PROBLEM DETAILS >> Update the entries below by replacing every "GUI agent" with "screen assistant", keeping everything else the same.

SOURCE INFORMATION >>
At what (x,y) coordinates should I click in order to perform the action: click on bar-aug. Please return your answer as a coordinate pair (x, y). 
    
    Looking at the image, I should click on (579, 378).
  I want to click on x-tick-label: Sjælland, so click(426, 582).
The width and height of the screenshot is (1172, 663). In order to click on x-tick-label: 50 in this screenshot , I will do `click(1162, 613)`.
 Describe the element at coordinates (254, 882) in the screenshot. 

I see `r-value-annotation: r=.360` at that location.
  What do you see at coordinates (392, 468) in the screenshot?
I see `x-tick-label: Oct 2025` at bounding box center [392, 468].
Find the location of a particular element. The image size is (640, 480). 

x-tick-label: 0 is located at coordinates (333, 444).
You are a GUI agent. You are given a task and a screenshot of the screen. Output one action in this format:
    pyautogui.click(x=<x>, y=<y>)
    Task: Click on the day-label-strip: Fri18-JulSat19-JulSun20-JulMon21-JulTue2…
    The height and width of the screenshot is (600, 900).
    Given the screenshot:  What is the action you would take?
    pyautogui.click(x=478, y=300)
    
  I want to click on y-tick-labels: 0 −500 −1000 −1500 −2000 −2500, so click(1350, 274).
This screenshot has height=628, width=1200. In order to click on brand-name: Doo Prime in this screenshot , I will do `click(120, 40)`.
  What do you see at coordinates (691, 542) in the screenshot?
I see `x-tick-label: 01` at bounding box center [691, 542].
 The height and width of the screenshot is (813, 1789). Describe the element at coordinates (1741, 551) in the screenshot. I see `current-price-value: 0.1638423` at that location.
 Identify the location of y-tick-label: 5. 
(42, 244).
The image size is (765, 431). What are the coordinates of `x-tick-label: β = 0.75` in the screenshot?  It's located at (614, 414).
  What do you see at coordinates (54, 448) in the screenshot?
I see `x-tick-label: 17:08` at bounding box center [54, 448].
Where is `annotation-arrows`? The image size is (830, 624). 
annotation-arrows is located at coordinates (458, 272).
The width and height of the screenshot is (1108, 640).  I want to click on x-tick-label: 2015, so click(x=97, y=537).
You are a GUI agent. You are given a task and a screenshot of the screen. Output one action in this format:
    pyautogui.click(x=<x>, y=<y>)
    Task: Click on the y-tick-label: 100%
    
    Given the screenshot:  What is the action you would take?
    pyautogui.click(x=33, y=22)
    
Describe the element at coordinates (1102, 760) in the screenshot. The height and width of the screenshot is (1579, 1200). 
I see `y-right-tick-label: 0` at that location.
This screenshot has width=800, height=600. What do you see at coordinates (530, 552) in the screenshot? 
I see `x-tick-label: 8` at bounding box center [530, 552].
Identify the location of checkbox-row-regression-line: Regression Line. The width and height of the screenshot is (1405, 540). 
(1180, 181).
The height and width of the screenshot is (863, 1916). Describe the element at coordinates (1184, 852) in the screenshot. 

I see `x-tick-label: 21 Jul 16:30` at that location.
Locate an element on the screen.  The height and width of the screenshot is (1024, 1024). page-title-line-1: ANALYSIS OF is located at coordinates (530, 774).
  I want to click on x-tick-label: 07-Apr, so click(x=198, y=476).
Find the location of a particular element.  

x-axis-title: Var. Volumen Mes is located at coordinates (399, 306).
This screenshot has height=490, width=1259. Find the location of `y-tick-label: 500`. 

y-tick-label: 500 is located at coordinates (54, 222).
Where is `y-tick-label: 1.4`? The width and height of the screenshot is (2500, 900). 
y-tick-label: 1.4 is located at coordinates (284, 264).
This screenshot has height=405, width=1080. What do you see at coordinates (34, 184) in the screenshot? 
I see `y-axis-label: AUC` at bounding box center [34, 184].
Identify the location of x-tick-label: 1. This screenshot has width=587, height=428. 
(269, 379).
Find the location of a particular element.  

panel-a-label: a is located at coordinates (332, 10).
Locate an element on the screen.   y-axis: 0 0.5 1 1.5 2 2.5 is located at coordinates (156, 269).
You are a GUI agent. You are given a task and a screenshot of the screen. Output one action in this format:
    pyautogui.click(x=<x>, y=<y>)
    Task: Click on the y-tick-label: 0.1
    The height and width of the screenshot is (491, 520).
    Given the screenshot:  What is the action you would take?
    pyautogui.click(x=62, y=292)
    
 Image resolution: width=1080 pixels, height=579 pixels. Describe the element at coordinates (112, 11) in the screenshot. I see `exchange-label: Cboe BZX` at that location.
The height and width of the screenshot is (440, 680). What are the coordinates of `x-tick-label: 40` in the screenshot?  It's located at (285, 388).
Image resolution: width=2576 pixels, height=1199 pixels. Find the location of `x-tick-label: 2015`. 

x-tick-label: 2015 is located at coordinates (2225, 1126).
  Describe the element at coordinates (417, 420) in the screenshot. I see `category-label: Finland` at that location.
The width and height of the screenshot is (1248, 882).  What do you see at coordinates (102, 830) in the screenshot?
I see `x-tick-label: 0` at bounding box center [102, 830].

EXERCISE OUTPUT >>
At what (x,y) coordinates should I click in order to perform the action: click on bar-aug. Please return your answer as a coordinate pair (x, y). 
    
    Looking at the image, I should click on (579, 378).
  I want to click on x-tick-label: Sjælland, so click(426, 582).
The width and height of the screenshot is (1172, 663). In order to click on x-tick-label: 50 in this screenshot , I will do `click(1162, 613)`.
 Describe the element at coordinates (254, 882) in the screenshot. 

I see `r-value-annotation: r=.360` at that location.
  What do you see at coordinates (392, 468) in the screenshot?
I see `x-tick-label: Oct 2025` at bounding box center [392, 468].
Find the location of a particular element. The image size is (640, 480). 

x-tick-label: 0 is located at coordinates (333, 444).
You are a screen assistant. You are given a task and a screenshot of the screen. Output one action in this format:
    pyautogui.click(x=<x>, y=<y>)
    Task: Click on the day-label-strip: Fri18-JulSat19-JulSun20-JulMon21-JulTue2…
    The height and width of the screenshot is (600, 900).
    Given the screenshot:  What is the action you would take?
    pyautogui.click(x=478, y=300)
    
  I want to click on y-tick-labels: 0 −500 −1000 −1500 −2000 −2500, so click(1350, 274).
This screenshot has height=628, width=1200. In order to click on brand-name: Doo Prime in this screenshot , I will do `click(120, 40)`.
  What do you see at coordinates (691, 542) in the screenshot?
I see `x-tick-label: 01` at bounding box center [691, 542].
 The height and width of the screenshot is (813, 1789). Describe the element at coordinates (1741, 551) in the screenshot. I see `current-price-value: 0.1638423` at that location.
 Identify the location of y-tick-label: 5. 
(42, 244).
The image size is (765, 431). What are the coordinates of `x-tick-label: β = 0.75` in the screenshot?  It's located at (614, 414).
  What do you see at coordinates (54, 448) in the screenshot?
I see `x-tick-label: 17:08` at bounding box center [54, 448].
Where is `annotation-arrows`? The image size is (830, 624). 
annotation-arrows is located at coordinates (458, 272).
The width and height of the screenshot is (1108, 640).  I want to click on x-tick-label: 2015, so click(x=97, y=537).
You are a screen assistant. You are given a task and a screenshot of the screen. Output one action in this format:
    pyautogui.click(x=<x>, y=<y>)
    Task: Click on the y-tick-label: 100%
    
    Given the screenshot:  What is the action you would take?
    pyautogui.click(x=33, y=22)
    
Describe the element at coordinates (1102, 760) in the screenshot. The height and width of the screenshot is (1579, 1200). 
I see `y-right-tick-label: 0` at that location.
This screenshot has width=800, height=600. What do you see at coordinates (530, 552) in the screenshot? 
I see `x-tick-label: 8` at bounding box center [530, 552].
Identify the location of checkbox-row-regression-line: Regression Line. The width and height of the screenshot is (1405, 540). 
(1180, 181).
The height and width of the screenshot is (863, 1916). Describe the element at coordinates (1184, 852) in the screenshot. 

I see `x-tick-label: 21 Jul 16:30` at that location.
Locate an element on the screen.  The height and width of the screenshot is (1024, 1024). page-title-line-1: ANALYSIS OF is located at coordinates (530, 774).
  I want to click on x-tick-label: 07-Apr, so click(x=198, y=476).
Find the location of a particular element.  

x-axis-title: Var. Volumen Mes is located at coordinates (399, 306).
This screenshot has height=490, width=1259. Find the location of `y-tick-label: 500`. 

y-tick-label: 500 is located at coordinates (54, 222).
Where is `y-tick-label: 1.4`? The width and height of the screenshot is (2500, 900). 
y-tick-label: 1.4 is located at coordinates (284, 264).
This screenshot has height=405, width=1080. What do you see at coordinates (34, 184) in the screenshot? 
I see `y-axis-label: AUC` at bounding box center [34, 184].
Identify the location of x-tick-label: 1. This screenshot has width=587, height=428. 
(269, 379).
Find the location of a particular element.  

panel-a-label: a is located at coordinates (332, 10).
Locate an element on the screen.   y-axis: 0 0.5 1 1.5 2 2.5 is located at coordinates (156, 269).
You are a screen assistant. You are given a task and a screenshot of the screen. Output one action in this format:
    pyautogui.click(x=<x>, y=<y>)
    Task: Click on the y-tick-label: 0.1
    The height and width of the screenshot is (491, 520).
    Given the screenshot:  What is the action you would take?
    pyautogui.click(x=62, y=292)
    
 Image resolution: width=1080 pixels, height=579 pixels. Describe the element at coordinates (112, 11) in the screenshot. I see `exchange-label: Cboe BZX` at that location.
The height and width of the screenshot is (440, 680). What are the coordinates of `x-tick-label: 40` in the screenshot?  It's located at (285, 388).
Image resolution: width=2576 pixels, height=1199 pixels. Find the location of `x-tick-label: 2015`. 

x-tick-label: 2015 is located at coordinates (2225, 1126).
  Describe the element at coordinates (417, 420) in the screenshot. I see `category-label: Finland` at that location.
The width and height of the screenshot is (1248, 882).  What do you see at coordinates (102, 830) in the screenshot?
I see `x-tick-label: 0` at bounding box center [102, 830].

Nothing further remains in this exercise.